Loomis and Amott are very different stylistically, with Loomis being a heavier and frenetic player to Amott’s more melodic approach, yet they clearly work well together with almost two years of roadwork under their belt.
“I play pretty tight, I’m picky about the way I play and wanting to reproduce the songs as you hear them on the albums,” says Loomis. “I have my own little sprinkle of Jeff Loomis in there but I stick very close to the recordings. We’ve sat together backstage and put some riffs together for new songs and what we’ve got so far is pretty cool. We’re just using our phones and recording riffs, making a catalogue of ideas. It’s cool when our two different styles gel; they can work very well together.”
While he gets deeper into the writing for Arch Enemy’s next record, Loomis is also putting a new solo album together, albeit only as his schedule allows.

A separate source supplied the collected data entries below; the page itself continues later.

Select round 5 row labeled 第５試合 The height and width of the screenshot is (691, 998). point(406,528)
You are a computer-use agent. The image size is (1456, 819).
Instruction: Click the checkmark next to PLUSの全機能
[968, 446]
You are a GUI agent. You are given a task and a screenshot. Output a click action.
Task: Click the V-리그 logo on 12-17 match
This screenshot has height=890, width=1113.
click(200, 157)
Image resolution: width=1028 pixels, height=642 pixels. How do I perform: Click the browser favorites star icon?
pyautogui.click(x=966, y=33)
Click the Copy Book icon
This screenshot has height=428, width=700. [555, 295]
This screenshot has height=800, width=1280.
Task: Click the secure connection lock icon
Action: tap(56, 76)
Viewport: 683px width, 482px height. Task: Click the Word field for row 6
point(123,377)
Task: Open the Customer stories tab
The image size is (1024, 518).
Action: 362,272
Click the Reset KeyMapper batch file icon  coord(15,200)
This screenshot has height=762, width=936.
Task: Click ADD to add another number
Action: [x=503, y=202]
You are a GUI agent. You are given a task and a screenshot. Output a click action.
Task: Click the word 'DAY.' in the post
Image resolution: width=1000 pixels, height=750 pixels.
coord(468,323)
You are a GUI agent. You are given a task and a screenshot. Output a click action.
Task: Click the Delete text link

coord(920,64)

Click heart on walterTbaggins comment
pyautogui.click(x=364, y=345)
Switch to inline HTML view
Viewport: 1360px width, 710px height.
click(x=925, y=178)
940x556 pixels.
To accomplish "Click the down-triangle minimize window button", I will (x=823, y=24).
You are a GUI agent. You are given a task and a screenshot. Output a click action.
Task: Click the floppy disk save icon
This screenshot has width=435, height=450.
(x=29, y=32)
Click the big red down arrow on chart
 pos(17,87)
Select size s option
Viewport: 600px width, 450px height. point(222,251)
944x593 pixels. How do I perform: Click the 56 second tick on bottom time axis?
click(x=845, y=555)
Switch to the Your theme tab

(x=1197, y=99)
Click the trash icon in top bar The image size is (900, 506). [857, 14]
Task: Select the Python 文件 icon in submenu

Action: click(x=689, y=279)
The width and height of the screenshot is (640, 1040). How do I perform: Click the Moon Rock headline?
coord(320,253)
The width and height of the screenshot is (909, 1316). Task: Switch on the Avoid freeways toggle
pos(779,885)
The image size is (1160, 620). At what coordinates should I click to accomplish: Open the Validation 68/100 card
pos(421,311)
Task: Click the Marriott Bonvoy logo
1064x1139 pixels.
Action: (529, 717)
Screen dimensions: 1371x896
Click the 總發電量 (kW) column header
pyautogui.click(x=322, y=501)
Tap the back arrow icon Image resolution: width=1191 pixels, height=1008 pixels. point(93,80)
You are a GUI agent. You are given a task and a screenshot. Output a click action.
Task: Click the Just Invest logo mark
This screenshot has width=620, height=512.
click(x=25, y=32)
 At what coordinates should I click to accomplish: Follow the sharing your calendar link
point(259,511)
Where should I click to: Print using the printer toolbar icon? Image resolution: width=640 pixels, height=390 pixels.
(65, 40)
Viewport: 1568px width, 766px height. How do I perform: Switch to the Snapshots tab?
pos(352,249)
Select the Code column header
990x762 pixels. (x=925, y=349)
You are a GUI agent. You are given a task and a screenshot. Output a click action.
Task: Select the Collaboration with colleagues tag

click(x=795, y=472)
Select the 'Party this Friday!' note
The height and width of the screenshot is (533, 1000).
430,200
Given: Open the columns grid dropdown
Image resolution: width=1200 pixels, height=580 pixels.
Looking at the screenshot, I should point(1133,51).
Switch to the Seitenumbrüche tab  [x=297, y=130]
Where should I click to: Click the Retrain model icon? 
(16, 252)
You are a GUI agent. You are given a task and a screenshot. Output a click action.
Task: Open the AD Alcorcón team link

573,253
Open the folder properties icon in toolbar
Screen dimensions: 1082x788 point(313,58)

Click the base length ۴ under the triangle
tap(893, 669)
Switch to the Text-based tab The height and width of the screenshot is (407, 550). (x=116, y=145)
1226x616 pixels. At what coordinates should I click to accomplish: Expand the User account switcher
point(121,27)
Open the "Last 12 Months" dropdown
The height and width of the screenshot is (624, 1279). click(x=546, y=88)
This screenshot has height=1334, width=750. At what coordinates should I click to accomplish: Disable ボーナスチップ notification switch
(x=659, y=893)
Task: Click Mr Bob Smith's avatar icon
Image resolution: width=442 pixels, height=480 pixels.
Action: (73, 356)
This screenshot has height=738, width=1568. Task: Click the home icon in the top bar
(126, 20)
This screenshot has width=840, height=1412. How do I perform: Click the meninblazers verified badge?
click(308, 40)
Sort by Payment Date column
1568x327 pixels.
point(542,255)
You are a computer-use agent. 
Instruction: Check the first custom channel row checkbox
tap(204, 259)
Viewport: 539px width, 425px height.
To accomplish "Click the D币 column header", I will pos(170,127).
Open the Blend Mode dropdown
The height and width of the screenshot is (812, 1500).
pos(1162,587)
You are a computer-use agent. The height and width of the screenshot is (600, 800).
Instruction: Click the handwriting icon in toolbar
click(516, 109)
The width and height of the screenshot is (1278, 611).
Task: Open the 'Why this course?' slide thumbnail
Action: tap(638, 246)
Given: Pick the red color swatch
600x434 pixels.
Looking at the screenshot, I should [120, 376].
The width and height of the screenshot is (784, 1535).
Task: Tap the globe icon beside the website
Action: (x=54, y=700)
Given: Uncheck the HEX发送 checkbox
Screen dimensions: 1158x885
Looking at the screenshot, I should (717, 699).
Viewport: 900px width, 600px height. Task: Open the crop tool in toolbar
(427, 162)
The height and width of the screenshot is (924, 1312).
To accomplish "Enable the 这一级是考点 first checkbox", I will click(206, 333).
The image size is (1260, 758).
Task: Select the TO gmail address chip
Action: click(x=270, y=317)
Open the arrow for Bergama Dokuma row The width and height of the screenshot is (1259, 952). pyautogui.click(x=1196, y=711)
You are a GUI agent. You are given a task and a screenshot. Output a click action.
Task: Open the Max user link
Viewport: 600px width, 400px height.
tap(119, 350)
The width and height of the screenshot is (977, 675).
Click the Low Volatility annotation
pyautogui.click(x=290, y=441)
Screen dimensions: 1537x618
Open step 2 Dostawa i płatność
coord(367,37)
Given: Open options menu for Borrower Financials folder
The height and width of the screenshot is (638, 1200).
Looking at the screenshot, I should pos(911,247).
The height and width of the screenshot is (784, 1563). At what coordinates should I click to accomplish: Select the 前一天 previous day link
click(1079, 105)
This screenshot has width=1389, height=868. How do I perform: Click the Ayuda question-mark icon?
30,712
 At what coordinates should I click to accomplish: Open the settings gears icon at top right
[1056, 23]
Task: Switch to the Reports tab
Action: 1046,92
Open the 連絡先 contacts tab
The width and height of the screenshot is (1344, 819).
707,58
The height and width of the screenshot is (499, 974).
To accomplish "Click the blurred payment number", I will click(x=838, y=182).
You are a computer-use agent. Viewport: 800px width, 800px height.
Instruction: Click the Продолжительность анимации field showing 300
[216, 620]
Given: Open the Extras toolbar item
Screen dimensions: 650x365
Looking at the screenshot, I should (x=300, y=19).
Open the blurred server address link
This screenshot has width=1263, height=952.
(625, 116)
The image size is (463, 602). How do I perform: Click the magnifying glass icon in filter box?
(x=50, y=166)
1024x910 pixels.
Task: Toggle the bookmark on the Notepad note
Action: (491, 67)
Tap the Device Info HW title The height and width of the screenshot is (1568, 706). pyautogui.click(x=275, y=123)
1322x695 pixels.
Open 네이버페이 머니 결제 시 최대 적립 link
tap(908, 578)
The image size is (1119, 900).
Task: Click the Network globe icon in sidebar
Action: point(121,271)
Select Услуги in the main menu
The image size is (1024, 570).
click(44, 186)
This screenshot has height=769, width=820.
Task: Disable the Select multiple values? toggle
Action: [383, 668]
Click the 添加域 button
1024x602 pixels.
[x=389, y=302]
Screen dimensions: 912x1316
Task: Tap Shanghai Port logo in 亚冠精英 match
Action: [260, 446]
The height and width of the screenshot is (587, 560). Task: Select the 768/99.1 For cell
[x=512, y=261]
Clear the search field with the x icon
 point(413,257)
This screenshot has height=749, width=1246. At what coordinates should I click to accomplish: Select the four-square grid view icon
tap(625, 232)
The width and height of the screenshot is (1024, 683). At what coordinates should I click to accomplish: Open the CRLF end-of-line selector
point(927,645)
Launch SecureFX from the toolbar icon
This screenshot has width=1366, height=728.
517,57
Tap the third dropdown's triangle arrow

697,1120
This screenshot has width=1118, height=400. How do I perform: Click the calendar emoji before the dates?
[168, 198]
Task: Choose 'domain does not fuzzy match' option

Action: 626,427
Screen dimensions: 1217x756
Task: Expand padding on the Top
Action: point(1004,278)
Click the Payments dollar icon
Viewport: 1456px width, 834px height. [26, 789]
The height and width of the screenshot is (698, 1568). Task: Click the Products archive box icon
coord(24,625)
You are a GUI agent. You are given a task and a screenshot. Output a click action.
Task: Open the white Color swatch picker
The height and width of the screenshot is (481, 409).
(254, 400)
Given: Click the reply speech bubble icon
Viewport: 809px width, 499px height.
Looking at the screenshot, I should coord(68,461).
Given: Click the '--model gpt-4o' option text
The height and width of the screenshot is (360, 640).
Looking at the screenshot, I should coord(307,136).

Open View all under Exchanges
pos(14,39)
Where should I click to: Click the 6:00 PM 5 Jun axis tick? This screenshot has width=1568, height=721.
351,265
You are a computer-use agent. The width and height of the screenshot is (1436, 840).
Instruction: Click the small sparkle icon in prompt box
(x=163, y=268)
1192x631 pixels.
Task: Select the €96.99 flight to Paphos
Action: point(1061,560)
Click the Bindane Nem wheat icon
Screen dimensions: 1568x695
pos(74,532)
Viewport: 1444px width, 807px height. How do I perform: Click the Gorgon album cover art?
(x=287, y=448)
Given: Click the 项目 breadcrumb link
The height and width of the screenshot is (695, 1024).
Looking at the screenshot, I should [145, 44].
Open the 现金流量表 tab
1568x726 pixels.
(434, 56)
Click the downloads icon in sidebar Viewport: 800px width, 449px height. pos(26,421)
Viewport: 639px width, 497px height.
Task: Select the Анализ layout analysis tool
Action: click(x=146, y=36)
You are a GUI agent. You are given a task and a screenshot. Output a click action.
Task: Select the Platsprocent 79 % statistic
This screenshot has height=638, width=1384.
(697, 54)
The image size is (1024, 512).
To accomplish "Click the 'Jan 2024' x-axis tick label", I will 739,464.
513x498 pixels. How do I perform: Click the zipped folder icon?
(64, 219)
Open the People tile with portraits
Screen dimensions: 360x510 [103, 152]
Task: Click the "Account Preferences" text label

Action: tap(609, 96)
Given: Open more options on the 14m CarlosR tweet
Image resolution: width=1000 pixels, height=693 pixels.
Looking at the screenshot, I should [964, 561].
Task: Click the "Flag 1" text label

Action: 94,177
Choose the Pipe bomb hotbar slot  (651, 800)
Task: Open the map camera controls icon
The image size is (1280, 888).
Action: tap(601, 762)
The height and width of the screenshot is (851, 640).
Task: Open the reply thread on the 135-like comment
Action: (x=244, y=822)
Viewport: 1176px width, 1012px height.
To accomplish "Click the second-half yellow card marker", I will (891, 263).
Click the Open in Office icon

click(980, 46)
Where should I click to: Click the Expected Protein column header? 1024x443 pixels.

“I’ve dabbled with it, I’ve got about half of it written,” he reveals. “I’m not in a rush so I’m taking my time with it. I want it to be really unique so that it shows another side of me. I’m not sure what that’s going to be yet but I’m sure fans of my playing are going to dig it. I just know it’s going to be all instrumental stuff even though it’s harder to keep people’s attention with that kind of stuff. I hope to get it out early next year.”